**What you have to do**:
Answer these from the article on the robot slowdown attack:
(a) Researchers at which university showed the attack?
(b) What name is given to the behavior the attack targets?
(c) Which leg of the classic security triad does the attack go after?

**Article**:
◆ ◆ ◆
Robots that read the world through cameras now lean on large vision-language models to interpret what they see and decide what to do next. These models handle images and text together, so any words that fall inside the camera frame become part of the input. A stop sign, a street name, a sticker on a wall.
The overthinking behavior at the center of the attack
Researchers at Michigan Technological University have shown that this reading habit opens a door for attackers, and the door leads to a denial-of-service problem that looks nothing like the ones most defenders track.
The work targets a behavior called overthinking. Reasoning-oriented models sometimes generate long chains of deliberation even for simple questions. Because inference time rises roughly in step with the number of tokens produced, a response that balloons from a sentence to several paragraphs also balloons in latency. The researchers turn that tendency into a weapon. They craft short passages of scene text that, once placed in view of a robot’s camera, push the model into extended reasoning and delay its decision.
An example of the overthinking-triggered slowdown attack on LVLM-based robotic systems (Source: Research paper)
An old attack with a new disguise
Think about how most AI security stories go. Someone tricks a model into leaking data it should guard, or coaxes it into saying something it should refuse. This one plays a different game. It goes after availability, the third leg of the classic security triad, and the goal is to keep the system too busy to answer in time.
The idea itself is ancient. Flood a target with more work than it can handle and watch it grind to a halt. What changes here is the delivery. The overload arrives as ordinary words on a sign, the kind a person would read and walk past without a second thought.
The attacker gets no access to model weights, no peek at the developer’s hidden prompt, no fancy pixel tricks or sensor meddling. The whole capability is a readable sign placed where the camera will catch it, sized and printed so a human could parse it too.
◆ ◆ ◆
**Data excerpt**:
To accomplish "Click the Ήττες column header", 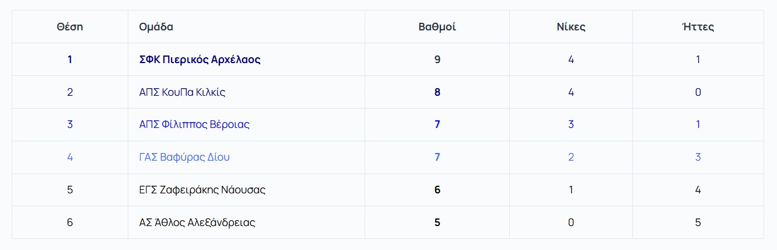I will 698,27.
◆ ◆ ◆
**Final answer**:
(a) Michigan Technological University
(b) Overthinking
(c) Availability